Market experts expect the deal announced last week between the Piraeus Group and Marfin Investment Group to develop into a broader cooperation toward the merging of enterprises, aimed at creating stronger and more competitive firms.
Although Piraeus Bank states that no such planning or decision has been made, analysts point to the fact that both groups control a number of enterprises in sectors such as coastal shipping, health, food and information technology, among others.
Having absorbed as many as six banks in recent months, Piraeus now finds itself either a stakeholder or the main creditor of dozens of enterprises in various economic sectors that have run into problems due to the financial crisis.
For instance, in coastal shipping, Piraeus is the biggest creditor of ANEK, whose bank obligations amount to 400 million euros. In health, Piraeus is the main creditor of the Henry Dunant Hospital, through the former ATEbank, while it now also holds stakes in a number of dairy companies and cooperatives. In addition, the lender is among the main creditors of companies in the sectors of fish farming, information technology and tourism.
MIG controls 92 percent of food and dairy industry Vivartia, 89 percent of coastal shipping firm Attica, 70 percent of healthcare group Hygeia and 86 percent of IT company Singular Logic, to name but a few.

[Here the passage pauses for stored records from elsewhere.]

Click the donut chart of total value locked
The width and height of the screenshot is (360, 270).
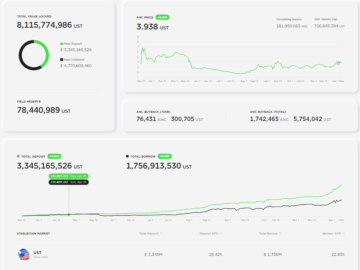click(x=34, y=55)
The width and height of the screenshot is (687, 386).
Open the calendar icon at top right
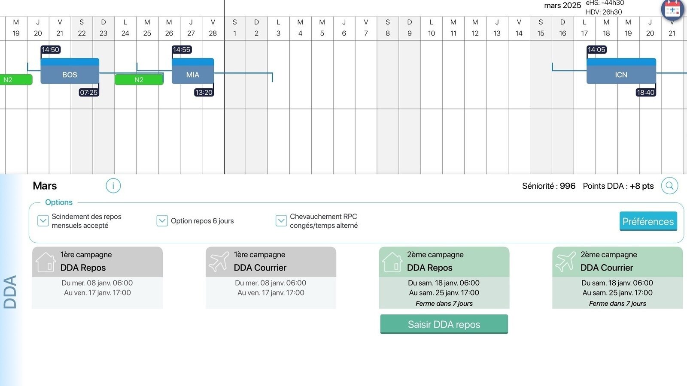(x=672, y=9)
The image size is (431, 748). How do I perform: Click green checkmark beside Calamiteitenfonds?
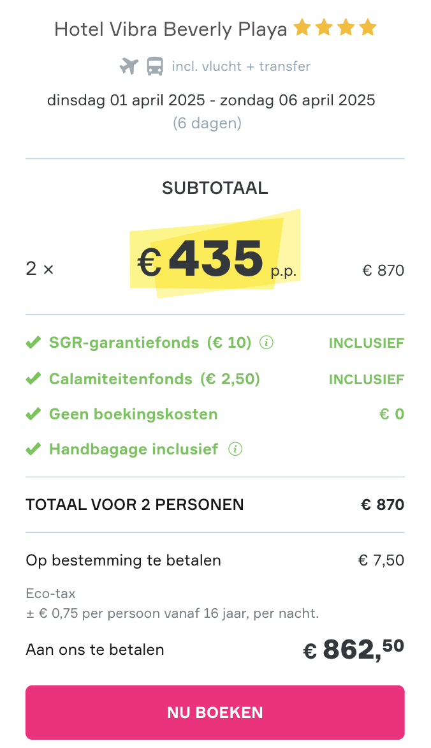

Analysts say that ANEK, the Henry Dunant Hospital and other companies could join up with their MIG counterparts, thereby creating stronger and more competitive corporations. That way the Piraeus Group would resolve longstanding problems in its financial reports and reap capital gains as MIG’s main shareholder.
Nevertheless, Piraeus sources say that even though the group is going to play a decisive role in the restructuring of sectors and enterprises – with a special unit already set up within the bank to that end – Wednesday’s agreement for the acquisition of a 17.7 percent stake in MIG through convertible bonds should not be associated with this crucial strategy.
Bank of Greece Governor Giorgos Provopoulos has repeatedly called on commercial banks to take the initiative in terms of restructuring business forces. He has said that just as in the successful consolidation of the credit sector, banks should take a leading role in the restructuring of the economy’s other sectors. Provopoulos adds they ought to encourage business cooperations that will lead to stronger and more competitive units. He has also asked for banks to proceed to the targeted channeling of funding to healthy sectors and enterprises so as to support the economy’s new, outward-looking production model.